I literallly laughed out loud! and thought “CRAP” at the same time!
I then had the pleasure of calling my friend…
I debated, do I tell him the truth or just let him know I was bowing out of the deal and thank him for the opportunity…
I opted for the honesty… I told him how I thought I heard from God, explained to him the whole James 1:22 thing and then let him know, I felt like I was supposed to let it go…
My friend respected it…
I feel like I reiterated yet again an understanding between me and God and a consistency in our relationship. Maybe today was a test to see if I would do what I wanted to do (for the money) or what He told me to do and trust Him in it…

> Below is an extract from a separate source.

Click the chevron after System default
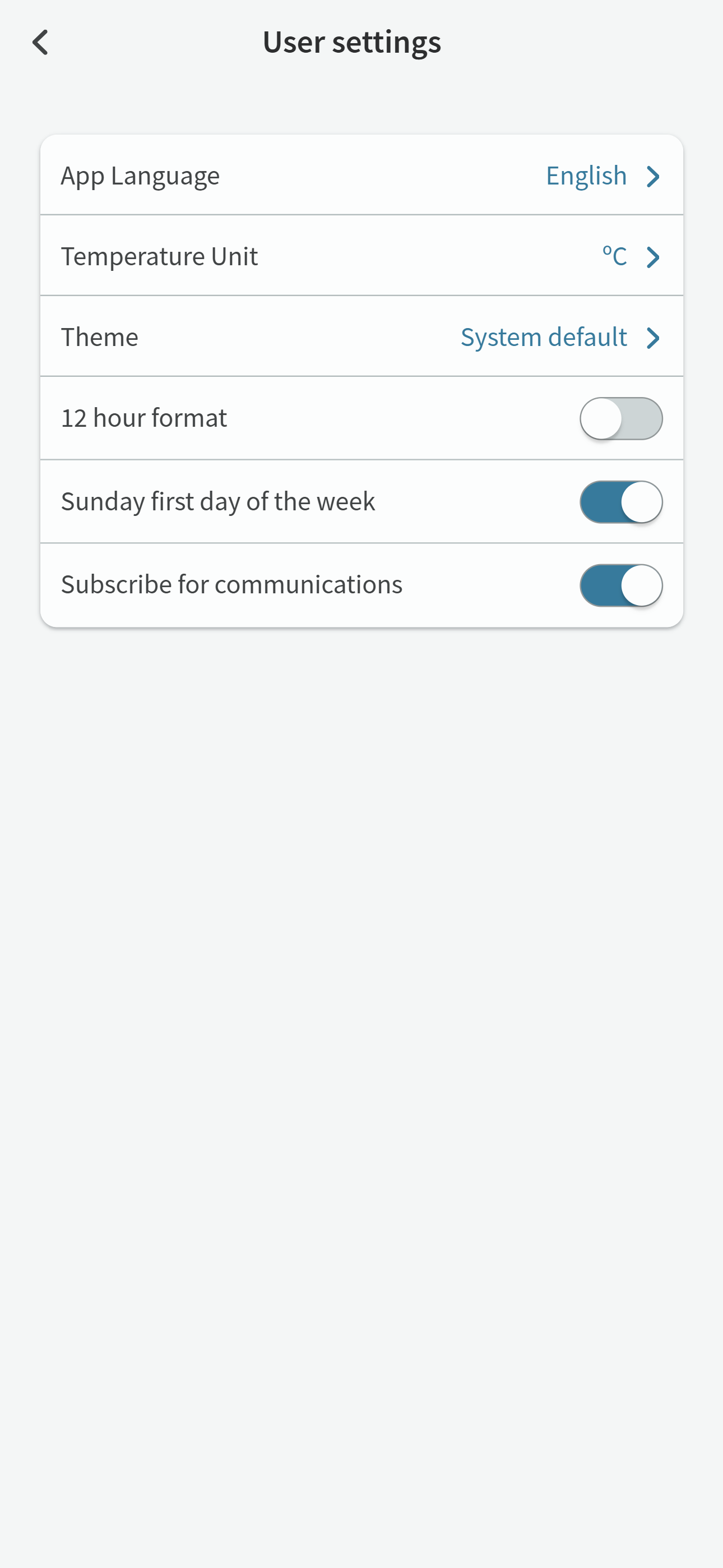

Something I’ve learned from God over the years, sometimes “stuff” doesn’t have to be wrong to be wrong for ME, and sometimes something can be right for me and not for someone else (maybe even anyone else)… The proof clarity is often revealed in the pursuit i think (at least in my experience).
When you hear from God, sometimes you do what makes no sense, and sometimes you don’t do what makes perfect sense (and sometimes what He says does or doesn’t make sense…if that makes sense)… I think the key is just learning to hear that voice and respond accordingly.
People won’t always understand… (i’m glad today Greg did and respected me for it)… But even if he hadn’t… I’m the one who has to live with my decisions whether or not anyone agrees… If I get the green light, I go… If not, I don’t… (at least in theory) But I quit basing my decisions on what people will or won’t like (or understand) a long time ago… and concluded to simply follow what I believe is the leading of the Holy Spirit (and most of the time, other people do not agree with my “leading).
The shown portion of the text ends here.